Em primeiro lugar, doenças como a poliomielite, a qual causa paralisia, têm aumentado e isso é preocupante. Sob esse viés, Émile Durkheim diz que o indivíduo só poderá agir na medida em que aprender a conhecer o contexto em que está inserido. Analogamente, a principal causa disso é o movimento antivacina, o qual é acreditado por um grande número de pessoas. Isso gera, consequentemente, um aumento nas contaminações por doenças antes minimizadas, segundo dados do Programa Nacional de Imunização. Dessa forma, verifica-se a ineficácia dos métodos de publicidade das campanhas vacinais.

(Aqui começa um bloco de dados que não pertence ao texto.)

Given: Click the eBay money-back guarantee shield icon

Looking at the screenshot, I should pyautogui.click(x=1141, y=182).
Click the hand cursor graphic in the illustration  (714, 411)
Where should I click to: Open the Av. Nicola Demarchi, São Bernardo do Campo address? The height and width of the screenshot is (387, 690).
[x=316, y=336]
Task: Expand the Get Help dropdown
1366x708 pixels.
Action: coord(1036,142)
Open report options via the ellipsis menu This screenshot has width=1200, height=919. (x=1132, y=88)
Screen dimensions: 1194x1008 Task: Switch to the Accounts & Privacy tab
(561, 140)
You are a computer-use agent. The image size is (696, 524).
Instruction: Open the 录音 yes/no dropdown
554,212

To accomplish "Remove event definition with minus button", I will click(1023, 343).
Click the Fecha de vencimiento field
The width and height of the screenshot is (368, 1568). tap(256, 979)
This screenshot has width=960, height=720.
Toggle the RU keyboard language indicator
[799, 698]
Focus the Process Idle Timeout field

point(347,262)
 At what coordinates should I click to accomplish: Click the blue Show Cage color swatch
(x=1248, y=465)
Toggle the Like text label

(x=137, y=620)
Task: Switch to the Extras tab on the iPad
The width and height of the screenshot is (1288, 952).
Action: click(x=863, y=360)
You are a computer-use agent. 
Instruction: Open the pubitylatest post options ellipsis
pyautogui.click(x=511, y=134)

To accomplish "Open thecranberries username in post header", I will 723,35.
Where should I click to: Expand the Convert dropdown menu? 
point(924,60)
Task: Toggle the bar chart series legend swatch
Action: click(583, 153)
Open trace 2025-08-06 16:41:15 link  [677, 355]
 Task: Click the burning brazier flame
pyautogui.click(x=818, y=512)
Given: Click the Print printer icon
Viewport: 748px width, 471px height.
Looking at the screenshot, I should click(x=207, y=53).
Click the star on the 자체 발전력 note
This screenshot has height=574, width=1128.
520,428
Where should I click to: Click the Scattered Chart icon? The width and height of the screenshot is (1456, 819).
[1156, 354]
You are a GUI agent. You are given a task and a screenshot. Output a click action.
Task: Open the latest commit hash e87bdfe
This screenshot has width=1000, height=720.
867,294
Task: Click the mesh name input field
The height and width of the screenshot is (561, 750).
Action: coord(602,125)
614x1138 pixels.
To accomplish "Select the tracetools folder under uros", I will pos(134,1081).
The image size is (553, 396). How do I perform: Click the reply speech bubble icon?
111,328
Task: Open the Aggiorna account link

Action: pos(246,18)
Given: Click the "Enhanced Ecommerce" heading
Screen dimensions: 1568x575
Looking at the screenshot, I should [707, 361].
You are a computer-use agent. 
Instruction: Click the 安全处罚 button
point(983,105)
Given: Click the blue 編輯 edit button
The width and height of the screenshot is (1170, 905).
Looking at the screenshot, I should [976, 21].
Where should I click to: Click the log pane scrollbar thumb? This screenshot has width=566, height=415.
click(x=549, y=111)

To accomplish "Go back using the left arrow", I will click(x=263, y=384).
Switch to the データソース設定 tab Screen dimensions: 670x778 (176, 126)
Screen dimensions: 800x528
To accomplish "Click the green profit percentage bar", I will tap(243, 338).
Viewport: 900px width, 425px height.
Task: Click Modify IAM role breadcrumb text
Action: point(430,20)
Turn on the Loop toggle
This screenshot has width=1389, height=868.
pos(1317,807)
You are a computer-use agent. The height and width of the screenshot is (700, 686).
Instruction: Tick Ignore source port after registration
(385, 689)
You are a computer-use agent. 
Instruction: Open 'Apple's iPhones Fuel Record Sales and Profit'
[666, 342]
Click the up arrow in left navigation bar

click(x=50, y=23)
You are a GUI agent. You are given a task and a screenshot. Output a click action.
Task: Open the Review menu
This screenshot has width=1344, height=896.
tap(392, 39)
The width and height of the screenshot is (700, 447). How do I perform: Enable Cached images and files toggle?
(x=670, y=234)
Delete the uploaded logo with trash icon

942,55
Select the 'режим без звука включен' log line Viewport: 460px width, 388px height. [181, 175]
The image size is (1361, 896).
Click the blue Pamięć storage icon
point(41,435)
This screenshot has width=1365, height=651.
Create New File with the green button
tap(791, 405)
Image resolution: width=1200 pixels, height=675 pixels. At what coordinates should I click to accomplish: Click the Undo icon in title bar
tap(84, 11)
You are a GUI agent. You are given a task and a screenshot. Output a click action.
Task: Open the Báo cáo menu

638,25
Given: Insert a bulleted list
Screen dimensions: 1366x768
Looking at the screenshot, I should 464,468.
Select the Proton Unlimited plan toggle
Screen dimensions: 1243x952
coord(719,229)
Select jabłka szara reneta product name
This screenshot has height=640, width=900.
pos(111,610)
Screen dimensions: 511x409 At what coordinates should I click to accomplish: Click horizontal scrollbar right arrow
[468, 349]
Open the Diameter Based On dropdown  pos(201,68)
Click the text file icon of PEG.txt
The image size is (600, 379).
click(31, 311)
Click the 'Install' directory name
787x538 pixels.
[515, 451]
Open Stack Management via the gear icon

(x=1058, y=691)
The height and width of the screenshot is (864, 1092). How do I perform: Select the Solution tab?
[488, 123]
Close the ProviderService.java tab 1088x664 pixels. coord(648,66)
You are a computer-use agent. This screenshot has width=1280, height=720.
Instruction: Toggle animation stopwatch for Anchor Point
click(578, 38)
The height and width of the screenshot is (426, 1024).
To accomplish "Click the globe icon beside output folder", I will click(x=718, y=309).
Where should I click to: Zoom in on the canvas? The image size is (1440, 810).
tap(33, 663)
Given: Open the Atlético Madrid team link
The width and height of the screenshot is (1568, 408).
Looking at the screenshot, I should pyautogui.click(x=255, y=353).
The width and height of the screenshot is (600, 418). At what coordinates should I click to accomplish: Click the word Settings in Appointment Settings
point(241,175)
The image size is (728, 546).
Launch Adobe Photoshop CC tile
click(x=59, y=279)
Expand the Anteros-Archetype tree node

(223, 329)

Além disso, o apoio governamental às campanhas nacionais deve ser melhorado. Nesse contexto, São Tomás de Aquino, padre italiano, acreditava que todos os indivíduos em uma sociedade possuem a mesma importância, fato também assegurado pela Constituição Cidadã de 1988. Tal crença, hoje, é colocada em pauta, pois o número de infectados pelas doenças que possuem vacinas aumentou. Assim a volta de doenças revela falhas em relação às campanhas vacinais.
Portanto, é mister que o estado tome providências para melhorar o q adro atual. Para que o número de vacinados aumente, urge que o Ministério da Saúde, em parceria com a Escola, eleve a importância da carteira de vacinação na vida infantil, por meio de leis que exijam as escolas a pedir o documento na hora da matrícula, pois as crianças são o caminho para reverter o quadro atual. Com essas medidas, a revolta da vacina ficará apenas na memória coletiva e sem perigo iminente.